El pacto diabólico del pintor sólo era una fantasía neurótica ya que es posible que el padre se opusiera al deseo de su hijo de ser pintor, y entonces la incapacidad de pintar que acometió a Haitzmann a raíz de la muerte de su padre sería una manifestación de la conocida «obediencia a posteriori», y, además, al incapacitar al sujeto para ganarse el sustento, habría incrementado su nostalgia del padre como protector ante sus necesidades de vida. Como obediencia a posteriori, sería también una manifestación de remordimiento y un auto castigo eficaz.
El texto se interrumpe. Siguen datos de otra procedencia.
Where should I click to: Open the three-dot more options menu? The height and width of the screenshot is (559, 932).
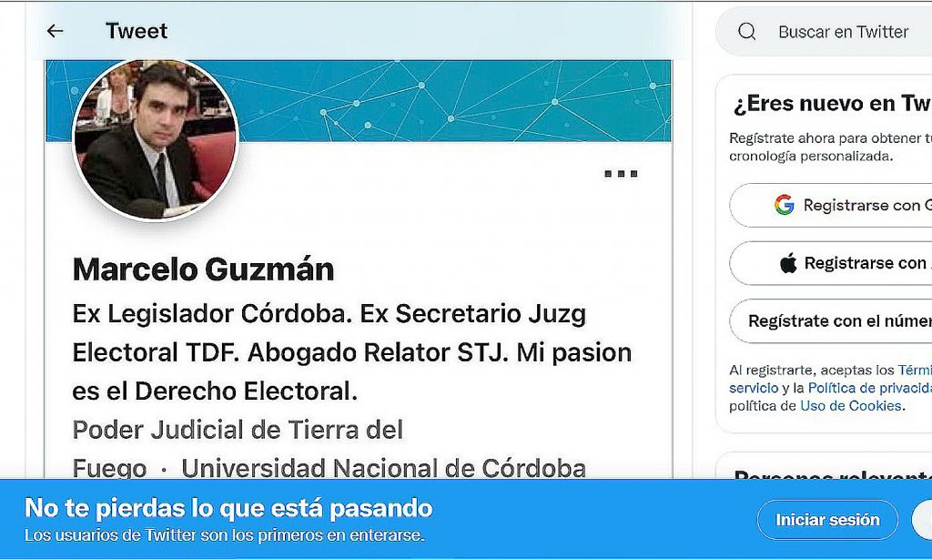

Pero… sigue Freud diciendo en un tono de justificación y reproche dirigido contra sus adversarios ideológicos: si alguien no cree en el psicoanálisis, ni siquiera en el diablo, habremos de dejarle que se las arregle como quiera con este caso del pintor Haitzmann, bien se considere capaz de explicarlo con sus propios medios, o bien no halle en él nada que precise explicación.
Los demonios y diablos disfrazados de fantasías neuróticas que bullen en el inconsciente colectivo bajo la concepción humana dual del universo, rondan por doquiera y cada uno de nosotros libra una lucha, a su manera, contra los propios en el conjuro y exorcismo personal del vivir.

Podría entonces decirse:
Dime cuáles son o crees que son tus demonios y te diré quién eres.